I have not been a good gardener this summer. There's no getting around it.  It's been hot, I've been distracted, and the weeds have been prolific and persistent.

(My best crops have been vetch, wood sorrel, sedge and lamb's quarter - though at least that last one is delicious.)

Still, after neglecting things for yet another week in this past heatwave I was pretty appalled to see what the blister beetles had done to the potatoes.

I have written about these beetles before.  They're regular visitors, and I'm perfectly happy to tolerate some of them, because their larvae devour grasshopper eggs.  But when they swarm, they do have to be picked off or they'll chew the leaves down to the stems and make a frassy mess of things.  And they'll move to the beets if they have to.

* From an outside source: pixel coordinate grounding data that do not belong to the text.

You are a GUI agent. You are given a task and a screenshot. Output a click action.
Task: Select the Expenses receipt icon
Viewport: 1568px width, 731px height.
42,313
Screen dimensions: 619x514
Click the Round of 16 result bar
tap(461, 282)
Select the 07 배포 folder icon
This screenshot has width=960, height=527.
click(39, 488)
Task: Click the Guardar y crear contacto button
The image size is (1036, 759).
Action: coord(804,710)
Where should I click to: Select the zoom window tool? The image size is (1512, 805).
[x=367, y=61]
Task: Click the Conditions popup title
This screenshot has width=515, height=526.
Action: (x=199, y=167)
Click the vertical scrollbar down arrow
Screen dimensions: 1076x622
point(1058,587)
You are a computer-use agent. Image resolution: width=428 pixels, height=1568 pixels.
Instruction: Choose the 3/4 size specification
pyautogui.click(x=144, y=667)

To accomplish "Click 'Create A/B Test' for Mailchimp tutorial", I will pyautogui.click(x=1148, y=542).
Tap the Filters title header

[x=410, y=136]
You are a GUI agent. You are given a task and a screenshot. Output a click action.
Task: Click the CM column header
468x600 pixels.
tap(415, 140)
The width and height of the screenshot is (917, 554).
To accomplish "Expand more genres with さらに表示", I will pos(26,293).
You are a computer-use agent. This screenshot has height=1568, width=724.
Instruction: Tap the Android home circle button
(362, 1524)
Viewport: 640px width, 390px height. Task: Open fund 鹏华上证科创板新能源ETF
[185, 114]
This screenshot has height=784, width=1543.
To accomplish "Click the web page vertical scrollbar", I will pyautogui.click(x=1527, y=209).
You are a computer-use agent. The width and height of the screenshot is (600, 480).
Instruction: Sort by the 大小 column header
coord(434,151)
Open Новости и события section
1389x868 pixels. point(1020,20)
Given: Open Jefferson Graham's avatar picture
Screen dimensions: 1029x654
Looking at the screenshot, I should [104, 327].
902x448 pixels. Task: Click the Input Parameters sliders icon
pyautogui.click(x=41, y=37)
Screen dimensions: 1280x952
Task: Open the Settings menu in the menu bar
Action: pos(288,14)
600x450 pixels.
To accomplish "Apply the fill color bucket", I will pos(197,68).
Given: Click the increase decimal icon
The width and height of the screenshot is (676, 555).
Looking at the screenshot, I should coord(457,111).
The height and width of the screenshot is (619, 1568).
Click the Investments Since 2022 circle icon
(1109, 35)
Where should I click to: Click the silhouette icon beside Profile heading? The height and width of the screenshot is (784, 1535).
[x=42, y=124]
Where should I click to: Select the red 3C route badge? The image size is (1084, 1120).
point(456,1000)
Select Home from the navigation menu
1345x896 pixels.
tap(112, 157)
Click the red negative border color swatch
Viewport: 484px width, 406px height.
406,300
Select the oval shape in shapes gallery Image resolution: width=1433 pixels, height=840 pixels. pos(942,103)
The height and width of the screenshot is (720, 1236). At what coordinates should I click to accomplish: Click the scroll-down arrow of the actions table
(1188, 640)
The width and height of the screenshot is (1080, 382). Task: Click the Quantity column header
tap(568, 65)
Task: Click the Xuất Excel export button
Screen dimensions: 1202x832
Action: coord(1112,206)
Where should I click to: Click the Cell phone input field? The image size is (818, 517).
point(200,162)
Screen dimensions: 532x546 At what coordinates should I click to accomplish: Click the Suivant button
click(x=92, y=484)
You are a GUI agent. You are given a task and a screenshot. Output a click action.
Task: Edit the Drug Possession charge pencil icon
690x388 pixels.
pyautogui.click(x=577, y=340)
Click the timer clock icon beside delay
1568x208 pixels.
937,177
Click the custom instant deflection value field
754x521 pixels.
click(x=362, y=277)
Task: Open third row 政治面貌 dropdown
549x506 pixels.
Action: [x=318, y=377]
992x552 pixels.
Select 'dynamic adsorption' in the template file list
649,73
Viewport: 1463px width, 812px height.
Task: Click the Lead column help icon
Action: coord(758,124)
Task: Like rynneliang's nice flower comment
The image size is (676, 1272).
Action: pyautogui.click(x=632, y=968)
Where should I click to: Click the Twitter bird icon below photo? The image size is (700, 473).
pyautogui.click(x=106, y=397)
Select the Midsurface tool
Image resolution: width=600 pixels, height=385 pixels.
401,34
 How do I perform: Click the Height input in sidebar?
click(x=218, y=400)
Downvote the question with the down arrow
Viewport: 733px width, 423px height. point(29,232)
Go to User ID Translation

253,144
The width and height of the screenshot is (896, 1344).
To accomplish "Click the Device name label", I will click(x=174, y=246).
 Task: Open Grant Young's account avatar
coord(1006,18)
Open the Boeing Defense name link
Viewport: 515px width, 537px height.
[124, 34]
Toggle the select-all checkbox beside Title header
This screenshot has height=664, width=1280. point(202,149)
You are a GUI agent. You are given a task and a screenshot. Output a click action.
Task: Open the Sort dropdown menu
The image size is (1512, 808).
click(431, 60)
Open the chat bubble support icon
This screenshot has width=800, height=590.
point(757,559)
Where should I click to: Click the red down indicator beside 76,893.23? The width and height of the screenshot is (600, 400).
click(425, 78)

Here's some pretty garden tea.  Main ingredients are margined blister beetles, japanese beetles, squash bug nymphs, mexican bean beetles and their larvae.

The blister beetles contain levels of the poison cantharidin sufficient to raise blisters if you accidentally crush one - or to kill a horse if they eat infested hay.  (In low doses it was the semi-toxic irritant of the old aphrodisiac, Spanish fly - which was made from pulverized beetles of this family.)

I noticed that bugs die quickly in this tea.  I wonder if it has any potential as an insecticide or herbicide.  After it has set in the sun for awhile, I poured it out onto some sulphur cinquefoil just in case.